_Records shown_
= = = = = = =

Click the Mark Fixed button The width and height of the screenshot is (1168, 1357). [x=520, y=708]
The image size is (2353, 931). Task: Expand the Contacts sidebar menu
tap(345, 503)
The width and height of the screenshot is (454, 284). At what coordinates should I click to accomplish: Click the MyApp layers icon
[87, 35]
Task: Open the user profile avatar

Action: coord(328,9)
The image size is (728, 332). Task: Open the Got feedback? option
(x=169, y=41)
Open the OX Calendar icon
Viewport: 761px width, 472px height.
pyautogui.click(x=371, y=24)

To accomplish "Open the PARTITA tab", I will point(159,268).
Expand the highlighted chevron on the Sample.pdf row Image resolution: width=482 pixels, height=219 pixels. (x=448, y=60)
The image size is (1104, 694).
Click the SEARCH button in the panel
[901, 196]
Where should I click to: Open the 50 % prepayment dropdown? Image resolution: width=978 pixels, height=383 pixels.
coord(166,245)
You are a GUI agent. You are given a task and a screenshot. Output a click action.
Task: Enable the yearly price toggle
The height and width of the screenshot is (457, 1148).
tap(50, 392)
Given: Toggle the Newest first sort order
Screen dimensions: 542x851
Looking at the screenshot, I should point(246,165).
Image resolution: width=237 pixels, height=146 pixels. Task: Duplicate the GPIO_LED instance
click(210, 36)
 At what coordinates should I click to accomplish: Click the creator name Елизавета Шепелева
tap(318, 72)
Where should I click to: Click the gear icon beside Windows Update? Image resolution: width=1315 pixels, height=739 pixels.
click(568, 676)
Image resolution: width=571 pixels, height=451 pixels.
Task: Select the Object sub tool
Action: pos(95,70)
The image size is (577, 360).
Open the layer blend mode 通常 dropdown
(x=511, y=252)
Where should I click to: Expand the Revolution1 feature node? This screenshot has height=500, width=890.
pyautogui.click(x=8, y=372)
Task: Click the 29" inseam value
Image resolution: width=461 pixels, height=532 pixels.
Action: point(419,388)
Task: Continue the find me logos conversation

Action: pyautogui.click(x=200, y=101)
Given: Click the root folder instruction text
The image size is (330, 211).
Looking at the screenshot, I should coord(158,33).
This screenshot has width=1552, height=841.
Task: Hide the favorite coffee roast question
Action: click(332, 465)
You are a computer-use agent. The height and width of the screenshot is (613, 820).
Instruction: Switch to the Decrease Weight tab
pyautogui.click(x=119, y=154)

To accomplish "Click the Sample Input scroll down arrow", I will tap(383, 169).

= = = = = = =

_Description of the task_
Each record above is to be reproduced word for word.

_Written answer_
Click the Mark Fixed button The width and height of the screenshot is (1168, 1357). [x=520, y=708]
The image size is (2353, 931). Task: Expand the Contacts sidebar menu
tap(345, 503)
The width and height of the screenshot is (454, 284). At what coordinates should I click to accomplish: Click the MyApp layers icon
[87, 35]
Task: Open the user profile avatar

Action: coord(328,9)
The image size is (728, 332). Task: Open the Got feedback? option
(x=169, y=41)
Open the OX Calendar icon
Viewport: 761px width, 472px height.
pyautogui.click(x=371, y=24)

To accomplish "Open the PARTITA tab", I will point(159,268).
Expand the highlighted chevron on the Sample.pdf row Image resolution: width=482 pixels, height=219 pixels. (x=448, y=60)
The image size is (1104, 694).
Click the SEARCH button in the panel
[901, 196]
Where should I click to: Open the 50 % prepayment dropdown? Image resolution: width=978 pixels, height=383 pixels.
coord(166,245)
You are a GUI agent. You are given a task and a screenshot. Output a click action.
Task: Enable the yearly price toggle
The height and width of the screenshot is (457, 1148).
tap(50, 392)
Given: Toggle the Newest first sort order
Screen dimensions: 542x851
Looking at the screenshot, I should point(246,165).
Image resolution: width=237 pixels, height=146 pixels. Task: Duplicate the GPIO_LED instance
click(210, 36)
 At what coordinates should I click to accomplish: Click the creator name Елизавета Шепелева
tap(318, 72)
Where should I click to: Click the gear icon beside Windows Update? Image resolution: width=1315 pixels, height=739 pixels.
click(568, 676)
Image resolution: width=571 pixels, height=451 pixels.
Task: Select the Object sub tool
Action: pos(95,70)
The image size is (577, 360).
Open the layer blend mode 通常 dropdown
(x=511, y=252)
Where should I click to: Expand the Revolution1 feature node? This screenshot has height=500, width=890.
pyautogui.click(x=8, y=372)
Task: Click the 29" inseam value
Image resolution: width=461 pixels, height=532 pixels.
Action: point(419,388)
Task: Continue the find me logos conversation

Action: pyautogui.click(x=200, y=101)
Given: Click the root folder instruction text
The image size is (330, 211).
Looking at the screenshot, I should coord(158,33).
This screenshot has width=1552, height=841.
Task: Hide the favorite coffee roast question
Action: click(332, 465)
You are a computer-use agent. The height and width of the screenshot is (613, 820).
Instruction: Switch to the Decrease Weight tab
pyautogui.click(x=119, y=154)

To accomplish "Click the Sample Input scroll down arrow", I will tap(383, 169).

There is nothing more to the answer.